Exercise objective:
Put the lines of the records below into a numbered list, starting at the line that contains "The height and" and ending with the last line of the records. Skip blank lines and leave the pictures out.

Data excerpts:

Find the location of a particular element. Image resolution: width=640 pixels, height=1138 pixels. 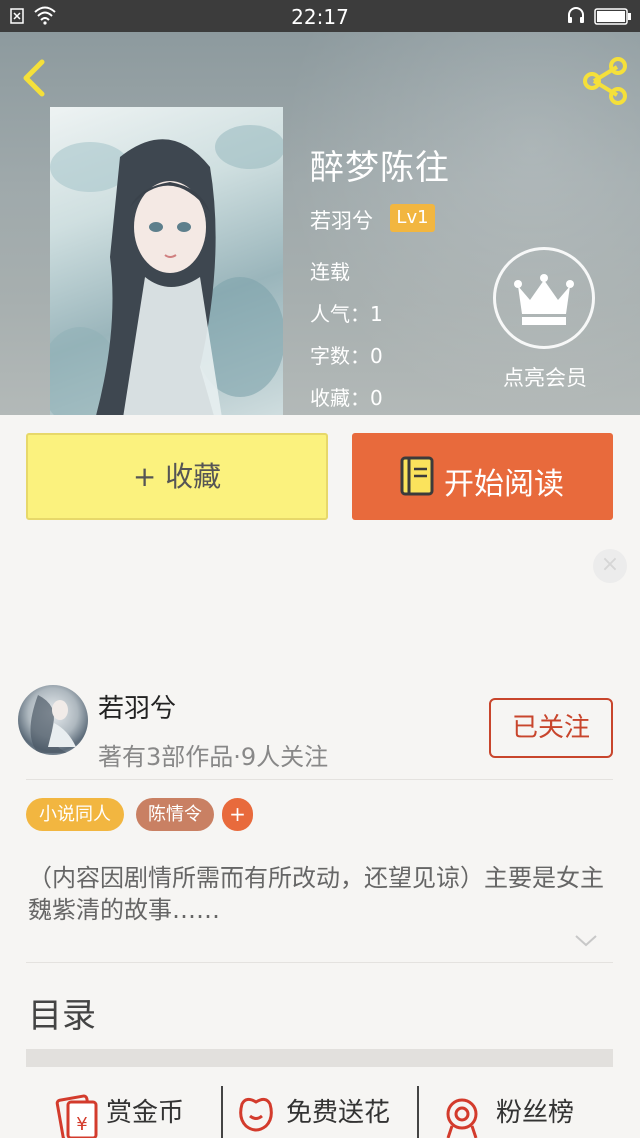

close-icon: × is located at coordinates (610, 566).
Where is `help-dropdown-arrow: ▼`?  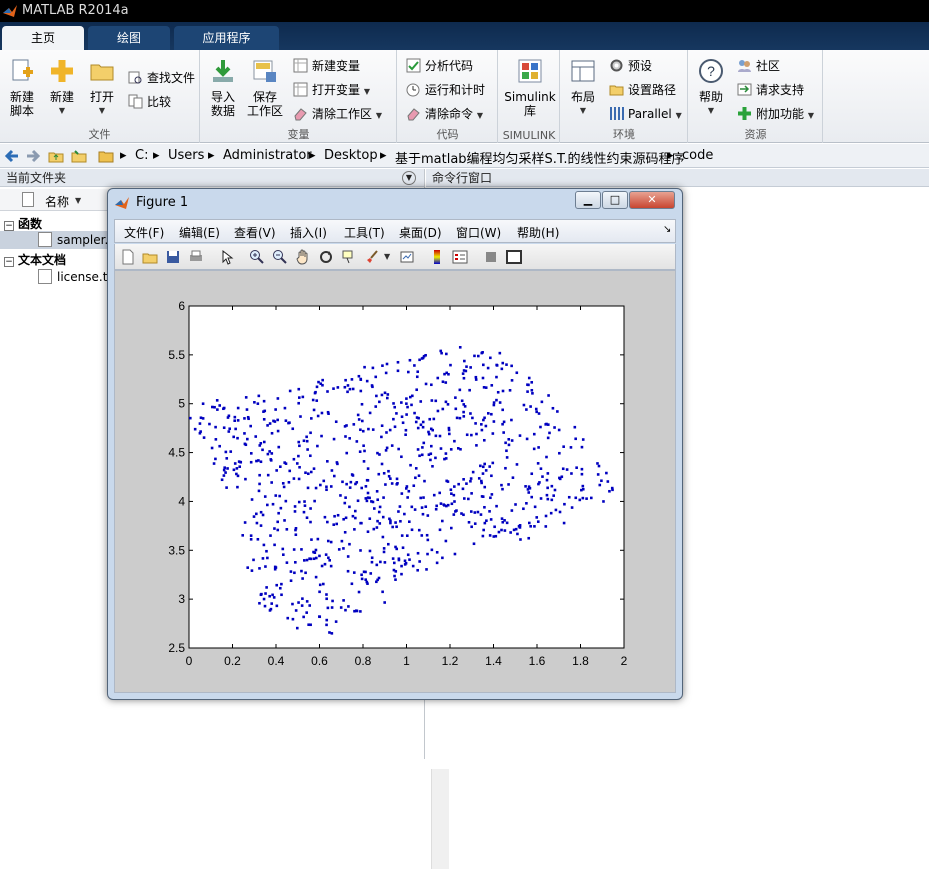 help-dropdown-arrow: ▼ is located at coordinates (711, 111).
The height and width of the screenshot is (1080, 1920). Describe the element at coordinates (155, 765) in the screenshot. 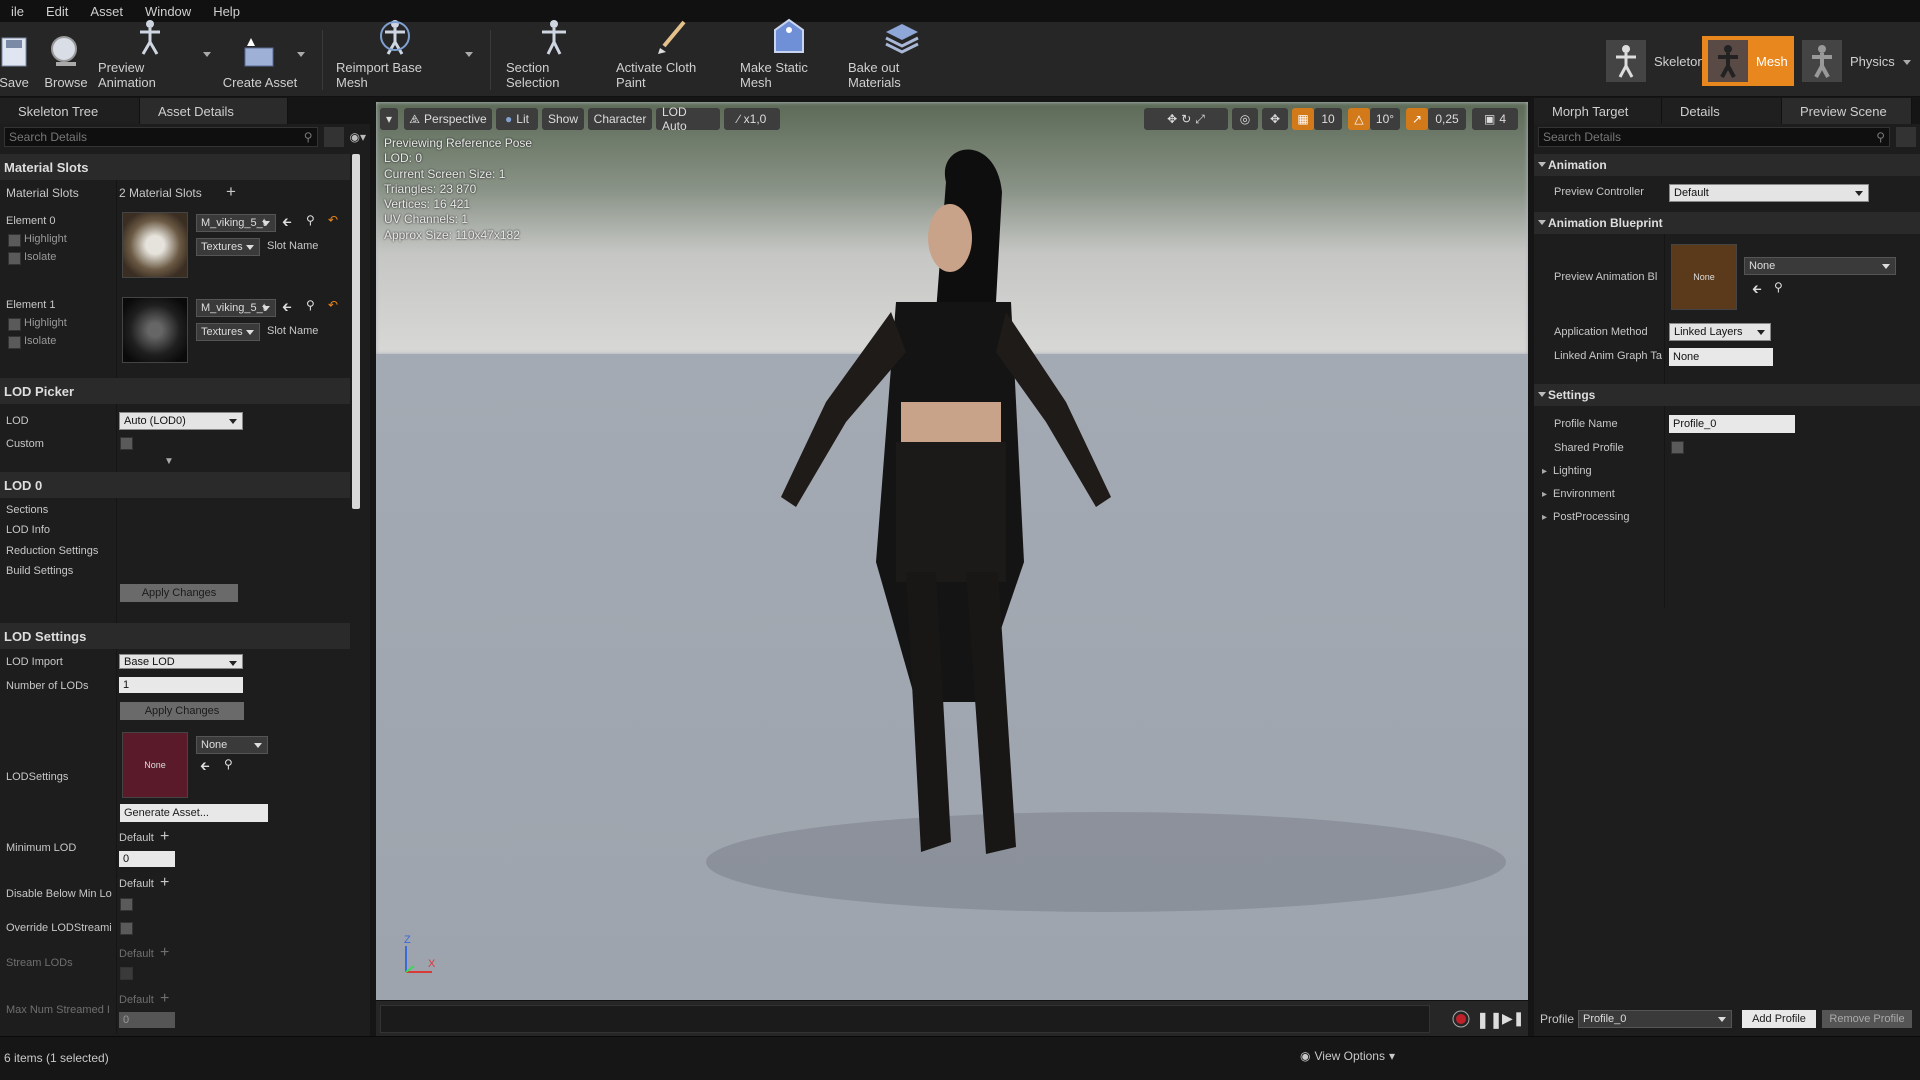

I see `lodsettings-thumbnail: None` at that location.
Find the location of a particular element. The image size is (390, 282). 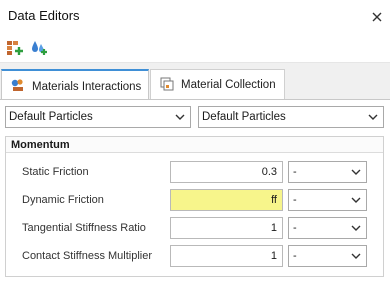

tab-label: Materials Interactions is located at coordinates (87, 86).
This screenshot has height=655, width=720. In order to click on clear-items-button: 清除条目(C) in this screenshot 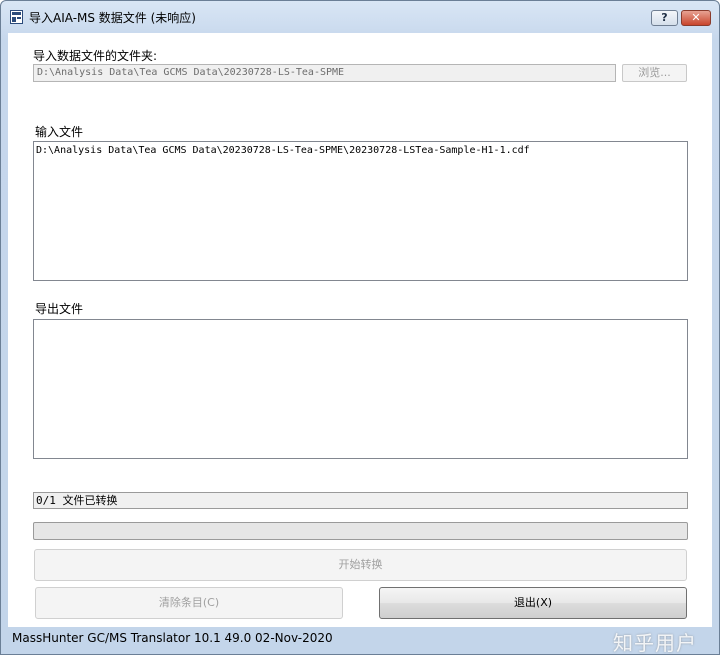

Answer box:
1. The height and width of the screenshot is (1080, 1920). Describe the element at coordinates (155, 765) in the screenshot. 
2. I see `lodsettings-thumbnail: None` at that location.
3. Find the location of a particular element. The image size is (390, 282). 
4. tab-label: Materials Interactions is located at coordinates (87, 86).
5. This screenshot has height=655, width=720. In order to click on clear-items-button: 清除条目(C) in this screenshot 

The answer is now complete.